What is needed: Only the lines holding the word "computer" are wanted; copy each of them from the listing.

Source records:
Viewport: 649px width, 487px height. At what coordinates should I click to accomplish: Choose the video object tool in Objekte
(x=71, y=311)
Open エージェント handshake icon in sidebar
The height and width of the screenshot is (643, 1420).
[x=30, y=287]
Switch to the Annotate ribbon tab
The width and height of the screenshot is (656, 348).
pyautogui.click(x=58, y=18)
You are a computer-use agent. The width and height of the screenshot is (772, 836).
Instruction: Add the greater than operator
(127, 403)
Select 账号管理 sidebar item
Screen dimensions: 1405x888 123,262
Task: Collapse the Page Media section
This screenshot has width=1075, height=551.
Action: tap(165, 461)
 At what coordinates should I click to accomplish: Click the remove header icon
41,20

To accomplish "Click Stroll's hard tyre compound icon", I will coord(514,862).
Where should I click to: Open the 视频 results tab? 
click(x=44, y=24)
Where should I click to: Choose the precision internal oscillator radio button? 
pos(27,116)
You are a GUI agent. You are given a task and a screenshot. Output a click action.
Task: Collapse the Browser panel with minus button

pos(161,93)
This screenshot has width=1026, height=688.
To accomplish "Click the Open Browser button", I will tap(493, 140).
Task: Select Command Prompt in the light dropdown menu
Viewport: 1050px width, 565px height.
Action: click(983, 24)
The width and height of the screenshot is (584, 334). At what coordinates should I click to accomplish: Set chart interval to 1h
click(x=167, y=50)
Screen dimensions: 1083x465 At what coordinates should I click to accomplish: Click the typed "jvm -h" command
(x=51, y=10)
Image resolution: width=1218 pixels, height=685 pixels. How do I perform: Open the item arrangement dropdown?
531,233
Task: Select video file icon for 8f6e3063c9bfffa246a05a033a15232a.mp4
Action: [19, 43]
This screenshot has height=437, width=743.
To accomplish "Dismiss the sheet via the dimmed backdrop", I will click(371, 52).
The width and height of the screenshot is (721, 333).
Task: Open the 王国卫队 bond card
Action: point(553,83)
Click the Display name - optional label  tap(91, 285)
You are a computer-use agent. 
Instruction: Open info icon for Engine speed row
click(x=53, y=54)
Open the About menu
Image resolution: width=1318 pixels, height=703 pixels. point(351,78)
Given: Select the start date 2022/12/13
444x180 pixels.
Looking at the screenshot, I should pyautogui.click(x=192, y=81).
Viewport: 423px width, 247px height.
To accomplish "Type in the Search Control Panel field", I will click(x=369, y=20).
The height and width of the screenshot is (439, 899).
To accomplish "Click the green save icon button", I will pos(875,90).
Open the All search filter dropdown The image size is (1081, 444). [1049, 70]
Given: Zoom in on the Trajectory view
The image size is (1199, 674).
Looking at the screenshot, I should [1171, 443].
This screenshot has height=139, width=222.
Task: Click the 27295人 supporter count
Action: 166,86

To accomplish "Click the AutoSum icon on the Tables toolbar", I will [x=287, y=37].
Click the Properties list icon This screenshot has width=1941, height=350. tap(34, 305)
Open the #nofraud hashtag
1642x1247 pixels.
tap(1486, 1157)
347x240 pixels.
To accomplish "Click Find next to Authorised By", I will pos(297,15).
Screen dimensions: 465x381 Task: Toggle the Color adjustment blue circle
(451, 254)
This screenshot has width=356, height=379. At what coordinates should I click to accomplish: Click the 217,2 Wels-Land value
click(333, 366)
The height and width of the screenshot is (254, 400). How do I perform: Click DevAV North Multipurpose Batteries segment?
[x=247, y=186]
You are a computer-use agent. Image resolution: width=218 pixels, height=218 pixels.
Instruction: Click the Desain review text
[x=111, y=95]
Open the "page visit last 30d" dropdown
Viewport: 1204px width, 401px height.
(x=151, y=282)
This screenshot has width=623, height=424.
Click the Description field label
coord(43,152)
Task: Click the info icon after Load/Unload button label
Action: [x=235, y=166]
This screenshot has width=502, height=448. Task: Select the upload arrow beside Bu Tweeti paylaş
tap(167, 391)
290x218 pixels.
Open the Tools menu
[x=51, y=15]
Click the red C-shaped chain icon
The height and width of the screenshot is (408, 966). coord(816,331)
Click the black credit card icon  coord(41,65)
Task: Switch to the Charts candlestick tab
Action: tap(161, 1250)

Answer for the task:
You are a computer-use agent. The width and height of the screenshot is (772, 836).
You are a computer-use agent. 
You are a computer-use agent. Image resolution: width=218 pixels, height=218 pixels.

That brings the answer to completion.